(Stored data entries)
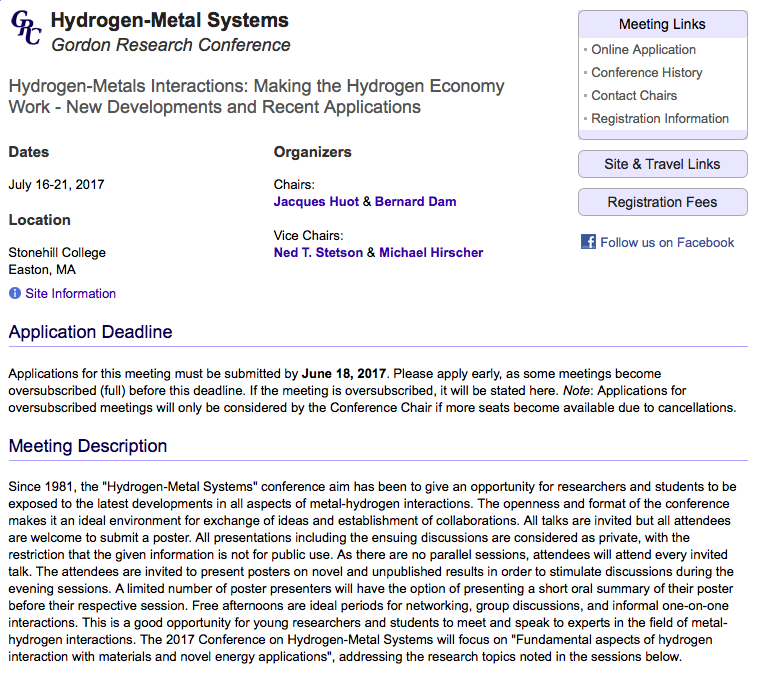Open chair Bernard Dam's profile link
Image resolution: width=757 pixels, height=676 pixels.
415,202
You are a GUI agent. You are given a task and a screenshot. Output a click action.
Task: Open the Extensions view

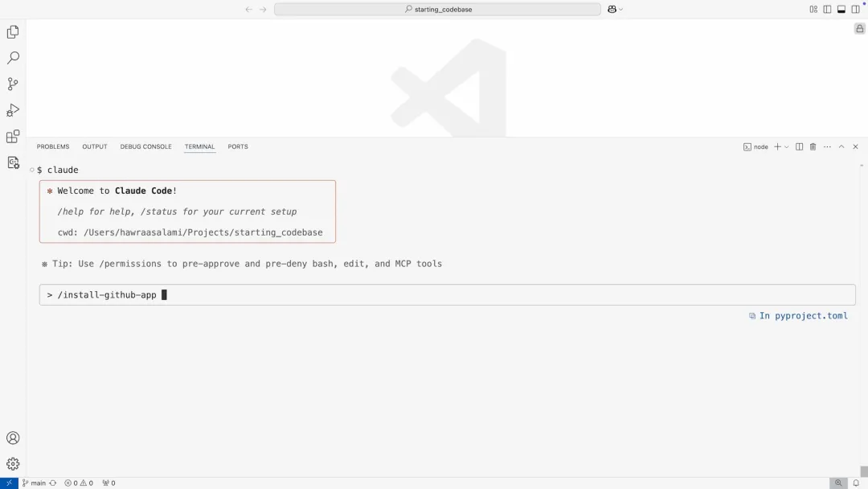(12, 136)
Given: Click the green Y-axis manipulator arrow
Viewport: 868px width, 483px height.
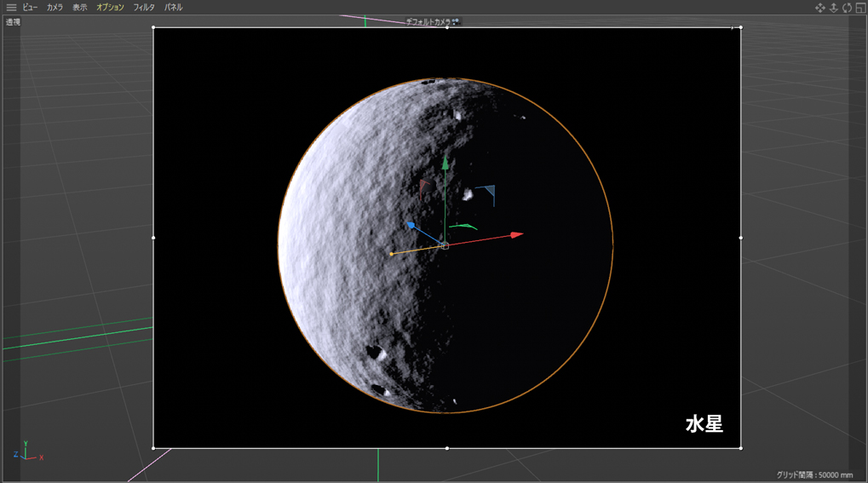Looking at the screenshot, I should (445, 162).
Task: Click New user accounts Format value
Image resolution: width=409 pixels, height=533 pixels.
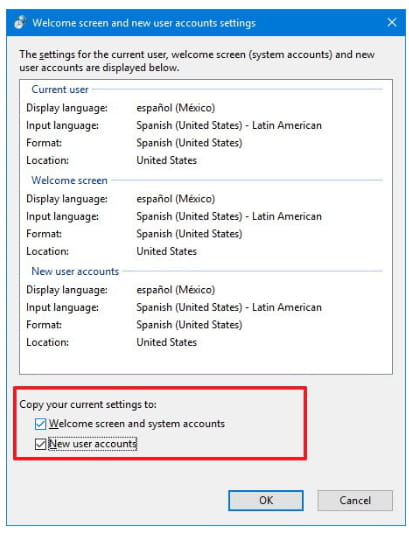Action: tap(189, 325)
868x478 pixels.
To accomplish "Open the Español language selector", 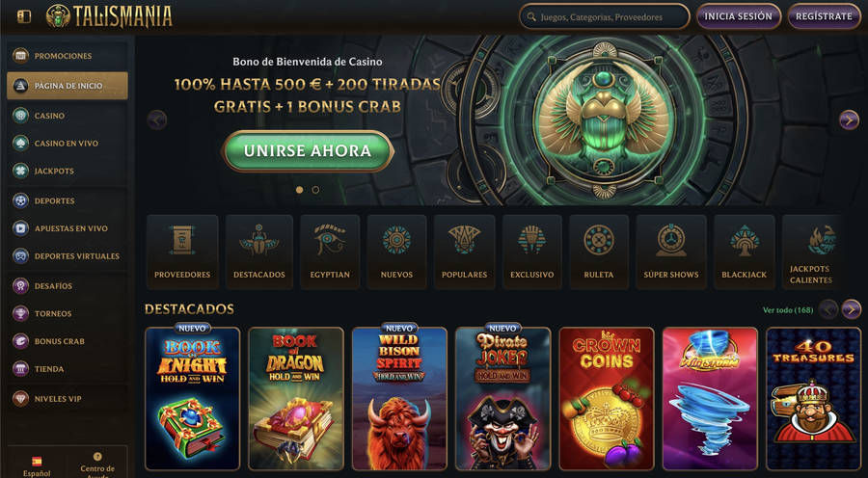I will [37, 465].
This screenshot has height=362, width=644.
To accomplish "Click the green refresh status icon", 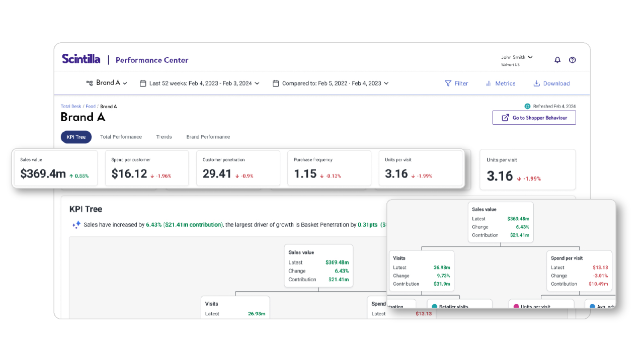I will tap(527, 106).
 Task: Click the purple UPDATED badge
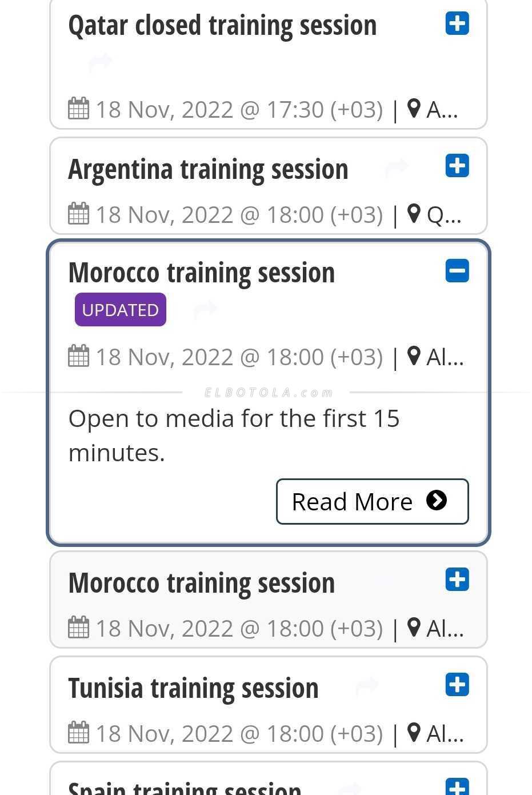[120, 310]
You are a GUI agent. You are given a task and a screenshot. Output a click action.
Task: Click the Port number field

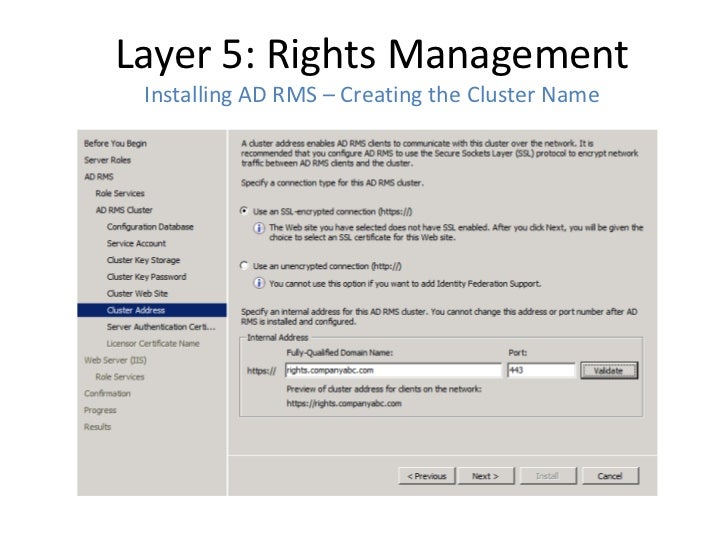point(541,370)
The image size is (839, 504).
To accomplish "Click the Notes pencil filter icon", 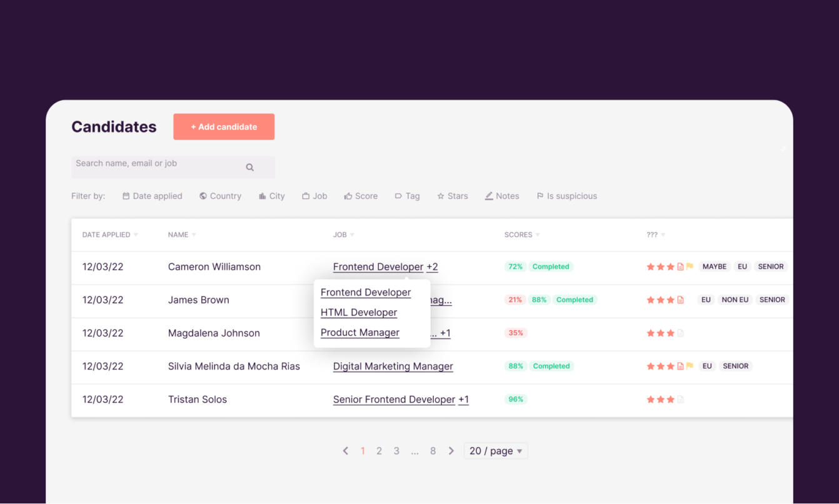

* [TASK TO COMPLETE]: Only the lines above from the one containing "Task: Open the Extensions view" through the one containing "868x478 pixels." should be returned, verbatim and inclusive, with pictures excluded.

* [YOUR SOLUTION]:
Task: Open the Extensions view

(12, 136)
Given: Click the green Y-axis manipulator arrow
Viewport: 868px width, 483px height.
Looking at the screenshot, I should (445, 162).
Task: Click New user accounts Format value
Image resolution: width=409 pixels, height=533 pixels.
Action: tap(189, 325)
868x478 pixels.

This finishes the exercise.